-- Start of DOCUMENT SECTION --
Define
$$S_n = \prod_{x=1}^{\lceil\frac{n}{\ln{n} }\rceil} \left(\frac{1}{\sqrt{n}} + \frac{2x}{n}\left(z_n-\frac{1}{\sqrt{n}} \right)\right) .$$
I am trying to work out necessary and sufficient conditions for a simply stated, positive, non-increasing function $z_n$ with $1/\sqrt{n} \leq z_n \leq 1/2$ so that
$$- \ln{S_n} = \Theta(n).$$
Clearly $z_n = 1/\sqrt{n}$ works and I know that $z_n = 1/2$ does not work for example.
Here is my attempt so far $$\prod_{x=1}^{k} (A + Bx) = \frac{B^k \Gamma(k+1+A/B)}{\Gamma(1+A/B)}.$$
In our case $A = 1/\sqrt{n}$ and $B= (2\sqrt{n} z_n - n)/n^{3/2}$ and
$$A/B = \frac{n}{2\sqrt{n} z_n - n}$$
We know from Asymptotics of $\prod_{x=1}^{\lceil\frac{n}{\log_2{n} }\rceil} \left(\frac{1}{\sqrt{n}} + x\left(\frac{1}{n}-\frac{2}{n^\frac{3}{2}} \right)\right) $ that
\begin{align} \ln S_n&=k\ln B+\ln \Gamma(1+k+A/B)-\ln \Gamma(1+A/B)\approx\\ &\approx k\ln B+ \left(k+\frac AB\right)\left[\ln\left(k+\frac AB\right)-1\right]+\frac12\ln\left(k+\frac AB\right)\\&\qquad -\frac AB\left[\ln\frac AB -1\right]-\frac12\ln\frac AB\\ &\approx \color{red}{k\ln B}+\left(\color{red}{k}+\frac AB\right)\left[\color{red}{\ln k} +\frac{A}{Bk}-\frac12\left(\frac{A}{Bk}\right)^2-\color{red}{1}\right]+\frac12\ln k\\ &\qquad -\frac AB\left[\ln\frac AB -1\right]-\frac12\ln\frac AB. \end{align}
It feels like with the right log approximation this might be close but I am not sure where to take it from here.
-- End of DOCUMENT SECTION --
* _TASKS TO COMPLETE_
**a)** In the post on the asymptotics of S_n, which choice of z_n does the author say does not work?
**b)** Explain why the Gamma-function product identity in the post on the asymptotics of S_n applies to S_n.
**c)** Write the next part of the post on the asymptotics of S_n, picking up after its final sentence.
-- Start of INFORMATION SUPPLIED --
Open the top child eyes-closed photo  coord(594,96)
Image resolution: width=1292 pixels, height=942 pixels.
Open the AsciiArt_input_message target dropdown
-- End of INFORMATION SUPPLIED --
* _SOLVED PROBLEMS_
**a)** z_n = 1/2 does not work.

**b)** Each factor of S_n is a constant 1/√n plus a term proportional to the index x, so the product has the form ∏(A + Bx). The identity for ∏(A + Bx) can therefore be used with A = 1/√n.

**c)**
Note that $$ \prod_{x=1}^{\lceil n/\ln n \rceil} \max\bigg\{ \frac{1}{\sqrt{n}}, \frac{2x}{n}\bigg(z_n-\frac{1}{\sqrt{n}} \bigg)\bigg\} \le S_n \le \prod_{x=1}^{\lceil n/\ln n \rceil} 2\max\bigg\{ \frac{1}{\sqrt{n}}, \frac{2x}{n}\bigg(z_n-\frac{1}{\sqrt{n}} \bigg)\bigg\}, $$ and so \begin{align*} -\ln S_n &= \sum_{x=1}^{\lceil n/\ln n \rceil} \min\bigg\{ \tfrac12\ln n, \ln \frac{n^{3/2}}{2x} - \ln (z_n\sqrt n-1)\bigg\} + O\bigg( \frac{n\ln 2}{\ln n} \bigg) \\ &= \sum_{1\le x\le \min\{n/2(z_n\sqrt n-1),\lceil n/\ln n \rceil\}} \tfrac12\ln n \\ &\qquad{}+ \sum_{n/2(z_n\sqrt n-1)<x\le\lceil n/\ln n \rceil} \bigg( \ln \frac{n^{3/2}}{2x} - \ln (z_n\sqrt n-1) \bigg) + O\bigg( \frac n{\ln n} \bigg). \end{align*} If $(z_n\sqrt n-1)/\ln n$ is bounded away from $0$, then the first term is already $\Omega(n)$. If $(z_n\sqrt n-1)/\ln n \to 0$, then the first term is $o(n)$ and so $$ -\ln S_n = \sum_{n/2(z_n\sqrt n-1)<x\le\lceil n/\ln n \rceil} \bigg( \ln \frac{n^{3/2}}{2x} - \ln (z_n\sqrt n-1) \bigg) + o(n). $$ Ran out of time - see if someone can take it from here....